→ **Work item**: A full, exact copy of the records below is the required answer.

BEGIN Material supplied

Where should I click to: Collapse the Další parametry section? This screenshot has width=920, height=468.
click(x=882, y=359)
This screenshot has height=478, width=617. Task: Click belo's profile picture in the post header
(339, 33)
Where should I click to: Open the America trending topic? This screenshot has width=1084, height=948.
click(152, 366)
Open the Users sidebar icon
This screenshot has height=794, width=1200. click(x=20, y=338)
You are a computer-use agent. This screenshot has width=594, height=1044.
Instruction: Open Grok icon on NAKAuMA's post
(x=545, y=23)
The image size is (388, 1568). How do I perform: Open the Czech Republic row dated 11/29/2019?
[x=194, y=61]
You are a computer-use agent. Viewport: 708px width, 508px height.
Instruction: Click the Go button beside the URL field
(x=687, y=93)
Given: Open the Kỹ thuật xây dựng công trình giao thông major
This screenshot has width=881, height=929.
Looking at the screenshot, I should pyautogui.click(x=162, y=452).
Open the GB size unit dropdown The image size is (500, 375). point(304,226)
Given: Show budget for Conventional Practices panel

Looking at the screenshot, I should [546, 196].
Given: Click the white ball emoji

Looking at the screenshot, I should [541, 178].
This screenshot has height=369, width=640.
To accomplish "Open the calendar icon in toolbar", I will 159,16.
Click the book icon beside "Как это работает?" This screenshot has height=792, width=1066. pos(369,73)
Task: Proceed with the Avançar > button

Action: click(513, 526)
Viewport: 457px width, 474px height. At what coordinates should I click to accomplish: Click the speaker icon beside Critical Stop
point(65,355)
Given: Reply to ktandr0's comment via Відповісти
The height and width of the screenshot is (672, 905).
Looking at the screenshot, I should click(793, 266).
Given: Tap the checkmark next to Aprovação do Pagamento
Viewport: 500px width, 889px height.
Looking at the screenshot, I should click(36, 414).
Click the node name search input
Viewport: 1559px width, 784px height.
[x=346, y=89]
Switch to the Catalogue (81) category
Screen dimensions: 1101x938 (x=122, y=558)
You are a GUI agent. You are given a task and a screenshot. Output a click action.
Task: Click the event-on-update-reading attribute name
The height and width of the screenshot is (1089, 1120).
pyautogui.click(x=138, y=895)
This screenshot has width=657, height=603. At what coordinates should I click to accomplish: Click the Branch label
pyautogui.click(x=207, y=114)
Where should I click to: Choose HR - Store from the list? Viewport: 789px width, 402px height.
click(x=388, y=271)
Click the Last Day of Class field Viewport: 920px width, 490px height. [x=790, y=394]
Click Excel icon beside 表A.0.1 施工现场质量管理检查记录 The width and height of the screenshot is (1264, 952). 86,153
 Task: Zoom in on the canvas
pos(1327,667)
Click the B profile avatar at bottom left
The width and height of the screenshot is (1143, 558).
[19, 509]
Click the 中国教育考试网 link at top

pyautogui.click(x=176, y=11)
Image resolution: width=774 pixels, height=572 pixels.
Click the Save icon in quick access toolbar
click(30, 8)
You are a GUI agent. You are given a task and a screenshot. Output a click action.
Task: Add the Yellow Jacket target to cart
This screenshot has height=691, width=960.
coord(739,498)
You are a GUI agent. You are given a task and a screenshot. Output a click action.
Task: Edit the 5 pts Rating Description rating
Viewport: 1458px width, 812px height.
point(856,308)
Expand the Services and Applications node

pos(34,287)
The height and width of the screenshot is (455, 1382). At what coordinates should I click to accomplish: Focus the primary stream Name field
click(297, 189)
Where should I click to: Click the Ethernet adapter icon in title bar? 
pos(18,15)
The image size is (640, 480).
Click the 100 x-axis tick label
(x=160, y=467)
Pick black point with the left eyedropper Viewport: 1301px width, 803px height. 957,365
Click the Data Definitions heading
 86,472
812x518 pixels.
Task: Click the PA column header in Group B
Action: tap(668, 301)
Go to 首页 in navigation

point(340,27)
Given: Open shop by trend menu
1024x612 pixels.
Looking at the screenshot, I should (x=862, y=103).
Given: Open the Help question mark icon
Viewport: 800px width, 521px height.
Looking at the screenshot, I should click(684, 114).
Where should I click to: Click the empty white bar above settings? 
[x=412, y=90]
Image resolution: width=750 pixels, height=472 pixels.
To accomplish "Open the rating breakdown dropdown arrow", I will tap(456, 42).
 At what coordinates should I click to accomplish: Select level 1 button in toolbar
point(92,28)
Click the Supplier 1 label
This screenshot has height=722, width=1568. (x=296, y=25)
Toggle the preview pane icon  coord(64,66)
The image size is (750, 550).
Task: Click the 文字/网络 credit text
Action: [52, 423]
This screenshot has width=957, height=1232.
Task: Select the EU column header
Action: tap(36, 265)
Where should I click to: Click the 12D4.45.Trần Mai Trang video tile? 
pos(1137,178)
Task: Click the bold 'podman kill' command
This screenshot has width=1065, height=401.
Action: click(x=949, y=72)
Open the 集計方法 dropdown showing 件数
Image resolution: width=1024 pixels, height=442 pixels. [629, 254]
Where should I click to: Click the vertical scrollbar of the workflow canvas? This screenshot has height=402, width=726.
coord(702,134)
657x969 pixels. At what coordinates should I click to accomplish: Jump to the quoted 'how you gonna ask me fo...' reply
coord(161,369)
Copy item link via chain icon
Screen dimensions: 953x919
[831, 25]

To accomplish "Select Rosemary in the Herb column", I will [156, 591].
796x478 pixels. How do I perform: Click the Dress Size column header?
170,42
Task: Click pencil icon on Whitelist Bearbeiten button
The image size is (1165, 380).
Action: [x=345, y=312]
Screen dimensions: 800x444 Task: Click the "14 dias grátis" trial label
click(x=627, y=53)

END Material supplied

→ **Expected answer**:
Where should I click to: Collapse the Další parametry section? This screenshot has width=920, height=468.
click(x=882, y=359)
This screenshot has height=478, width=617. Task: Click belo's profile picture in the post header
(339, 33)
Where should I click to: Open the America trending topic? This screenshot has width=1084, height=948.
click(152, 366)
Open the Users sidebar icon
This screenshot has height=794, width=1200. click(x=20, y=338)
You are a computer-use agent. This screenshot has width=594, height=1044.
Instruction: Open Grok icon on NAKAuMA's post
(x=545, y=23)
The image size is (388, 1568). How do I perform: Open the Czech Republic row dated 11/29/2019?
[x=194, y=61]
You are a computer-use agent. Viewport: 708px width, 508px height.
Instruction: Click the Go button beside the URL field
(x=687, y=93)
Given: Open the Kỹ thuật xây dựng công trình giao thông major
This screenshot has width=881, height=929.
Looking at the screenshot, I should pyautogui.click(x=162, y=452).
Open the GB size unit dropdown The image size is (500, 375). point(304,226)
Given: Show budget for Conventional Practices panel

Looking at the screenshot, I should [546, 196].
Given: Click the white ball emoji

Looking at the screenshot, I should [541, 178].
This screenshot has height=369, width=640.
To accomplish "Open the calendar icon in toolbar", I will 159,16.
Click the book icon beside "Как это работает?" This screenshot has height=792, width=1066. pos(369,73)
Task: Proceed with the Avançar > button

Action: click(513, 526)
Viewport: 457px width, 474px height. At what coordinates should I click to accomplish: Click the speaker icon beside Critical Stop
point(65,355)
Given: Reply to ktandr0's comment via Відповісти
The height and width of the screenshot is (672, 905).
Looking at the screenshot, I should click(793, 266).
Given: Tap the checkmark next to Aprovação do Pagamento
Viewport: 500px width, 889px height.
Looking at the screenshot, I should click(36, 414).
Click the node name search input
Viewport: 1559px width, 784px height.
[x=346, y=89]
Switch to the Catalogue (81) category
Screen dimensions: 1101x938 (x=122, y=558)
You are a GUI agent. You are given a task and a screenshot. Output a click action.
Task: Click the event-on-update-reading attribute name
The height and width of the screenshot is (1089, 1120).
pyautogui.click(x=138, y=895)
This screenshot has width=657, height=603. At what coordinates should I click to accomplish: Click the Branch label
pyautogui.click(x=207, y=114)
Where should I click to: Choose HR - Store from the list? Viewport: 789px width, 402px height.
click(x=388, y=271)
Click the Last Day of Class field Viewport: 920px width, 490px height. [x=790, y=394]
Click Excel icon beside 表A.0.1 施工现场质量管理检查记录 The width and height of the screenshot is (1264, 952). 86,153
 Task: Zoom in on the canvas
pos(1327,667)
Click the B profile avatar at bottom left
The width and height of the screenshot is (1143, 558).
[19, 509]
Click the 中国教育考试网 link at top

pyautogui.click(x=176, y=11)
Image resolution: width=774 pixels, height=572 pixels.
Click the Save icon in quick access toolbar
click(30, 8)
You are a GUI agent. You are given a task and a screenshot. Output a click action.
Task: Add the Yellow Jacket target to cart
This screenshot has height=691, width=960.
coord(739,498)
You are a GUI agent. You are given a task and a screenshot. Output a click action.
Task: Edit the 5 pts Rating Description rating
Viewport: 1458px width, 812px height.
point(856,308)
Expand the Services and Applications node

pos(34,287)
The height and width of the screenshot is (455, 1382). At what coordinates should I click to accomplish: Focus the primary stream Name field
click(297, 189)
Where should I click to: Click the Ethernet adapter icon in title bar? 
pos(18,15)
The image size is (640, 480).
Click the 100 x-axis tick label
(x=160, y=467)
Pick black point with the left eyedropper Viewport: 1301px width, 803px height. 957,365
Click the Data Definitions heading
 86,472
812x518 pixels.
Task: Click the PA column header in Group B
Action: tap(668, 301)
Go to 首页 in navigation

point(340,27)
Given: Open shop by trend menu
1024x612 pixels.
Looking at the screenshot, I should (x=862, y=103).
Given: Open the Help question mark icon
Viewport: 800px width, 521px height.
Looking at the screenshot, I should click(684, 114).
Where should I click to: Click the empty white bar above settings? 
[x=412, y=90]
Image resolution: width=750 pixels, height=472 pixels.
To accomplish "Open the rating breakdown dropdown arrow", I will tap(456, 42).
 At what coordinates should I click to accomplish: Select level 1 button in toolbar
point(92,28)
Click the Supplier 1 label
This screenshot has height=722, width=1568. (x=296, y=25)
Toggle the preview pane icon  coord(64,66)
The image size is (750, 550).
Task: Click the 文字/网络 credit text
Action: [52, 423]
This screenshot has width=957, height=1232.
Task: Select the EU column header
Action: tap(36, 265)
Where should I click to: Click the 12D4.45.Trần Mai Trang video tile? 
pos(1137,178)
Task: Click the bold 'podman kill' command
This screenshot has width=1065, height=401.
Action: click(x=949, y=72)
Open the 集計方法 dropdown showing 件数
Image resolution: width=1024 pixels, height=442 pixels. [629, 254]
Where should I click to: Click the vertical scrollbar of the workflow canvas? This screenshot has height=402, width=726.
coord(702,134)
657x969 pixels. At what coordinates should I click to accomplish: Jump to the quoted 'how you gonna ask me fo...' reply
coord(161,369)
Copy item link via chain icon
Screen dimensions: 953x919
[831, 25]

To accomplish "Select Rosemary in the Herb column", I will [156, 591].
796x478 pixels. How do I perform: Click the Dress Size column header?
170,42
Task: Click pencil icon on Whitelist Bearbeiten button
The image size is (1165, 380).
Action: [x=345, y=312]
Screen dimensions: 800x444 Task: Click the "14 dias grátis" trial label
click(x=627, y=53)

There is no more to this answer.